Help me, I can't loose

mustang

Member
For the past 7 weeks I have been seeing a nutritionist. She has me on a 1,500 calorie eating plan.I have only lost 3.7 lbs. I do cardio 5 to 6 days a week and weight train 2 body parts a day. I switch my routine all the time so my body doesn't get use to the same thing. I want to lose 20 lbs but can't seem to budge it.I'm very fustrated. I eat very clean, tuna, salads, chicken, Bran cereal, yogurt. I eat yogurt before I go to the gym. Cereal for breakfast, Tuna with a whole wheat wrap,slice of cheese for lunch. Almost every night I eat grilled chicken a 4-oz piece with a salad or vegetable. That is almost every day.I do change it up a little, but that's pretty close.The nutritionist is also confused. Does she really know?
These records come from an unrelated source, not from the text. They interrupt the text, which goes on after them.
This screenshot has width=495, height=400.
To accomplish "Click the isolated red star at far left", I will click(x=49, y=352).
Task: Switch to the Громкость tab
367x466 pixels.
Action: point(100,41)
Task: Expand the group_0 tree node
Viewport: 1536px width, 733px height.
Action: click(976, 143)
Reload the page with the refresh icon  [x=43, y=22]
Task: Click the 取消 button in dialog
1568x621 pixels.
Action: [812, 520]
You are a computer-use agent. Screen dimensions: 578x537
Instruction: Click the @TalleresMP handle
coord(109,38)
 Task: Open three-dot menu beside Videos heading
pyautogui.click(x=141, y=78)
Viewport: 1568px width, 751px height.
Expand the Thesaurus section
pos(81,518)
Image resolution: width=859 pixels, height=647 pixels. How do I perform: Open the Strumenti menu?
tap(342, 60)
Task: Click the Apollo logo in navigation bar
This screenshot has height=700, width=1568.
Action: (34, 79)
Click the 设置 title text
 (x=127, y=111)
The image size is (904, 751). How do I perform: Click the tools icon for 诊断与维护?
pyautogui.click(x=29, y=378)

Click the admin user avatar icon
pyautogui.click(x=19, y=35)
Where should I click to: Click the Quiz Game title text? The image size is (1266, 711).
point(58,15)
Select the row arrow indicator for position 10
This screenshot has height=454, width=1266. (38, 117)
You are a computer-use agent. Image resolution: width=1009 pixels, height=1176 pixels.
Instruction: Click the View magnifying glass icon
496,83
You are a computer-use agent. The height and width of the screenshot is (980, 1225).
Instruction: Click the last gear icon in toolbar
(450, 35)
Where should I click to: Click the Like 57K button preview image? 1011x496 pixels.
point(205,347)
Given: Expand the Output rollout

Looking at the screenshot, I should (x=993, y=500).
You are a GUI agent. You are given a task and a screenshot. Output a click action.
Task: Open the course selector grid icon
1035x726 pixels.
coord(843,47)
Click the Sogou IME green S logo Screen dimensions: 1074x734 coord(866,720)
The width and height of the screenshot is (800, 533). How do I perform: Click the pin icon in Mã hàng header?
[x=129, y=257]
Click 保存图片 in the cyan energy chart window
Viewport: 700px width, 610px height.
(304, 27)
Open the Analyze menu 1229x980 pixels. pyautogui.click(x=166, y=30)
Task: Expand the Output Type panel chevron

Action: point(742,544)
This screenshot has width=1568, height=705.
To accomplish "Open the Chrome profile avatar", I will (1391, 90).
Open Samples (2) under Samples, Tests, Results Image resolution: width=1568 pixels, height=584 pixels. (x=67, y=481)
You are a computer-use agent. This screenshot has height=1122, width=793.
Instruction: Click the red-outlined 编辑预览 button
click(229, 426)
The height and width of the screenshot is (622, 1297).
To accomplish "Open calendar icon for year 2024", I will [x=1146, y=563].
Any suggestions?I do have a body like Cedie's. She looks great. I am very strong but would love to see more definition in my muscles.I would like to know what Cedie's menu look like and what kind of calorie intake she has. I try to eat 20g protein for breakfast,30g protein for lunch and 30g protein for dinner, suggestion from the nutritionist. Please help me. I'm at my wits end.I am 5'6. The nutritionist said to stay at the weight I am I need 2,750 calories so by cutting me to 1500 she said about 2 to 2.5 lbs a week. I figured at least 1lb a week. Someone help me. Sorry this is so long, had to get all the information in.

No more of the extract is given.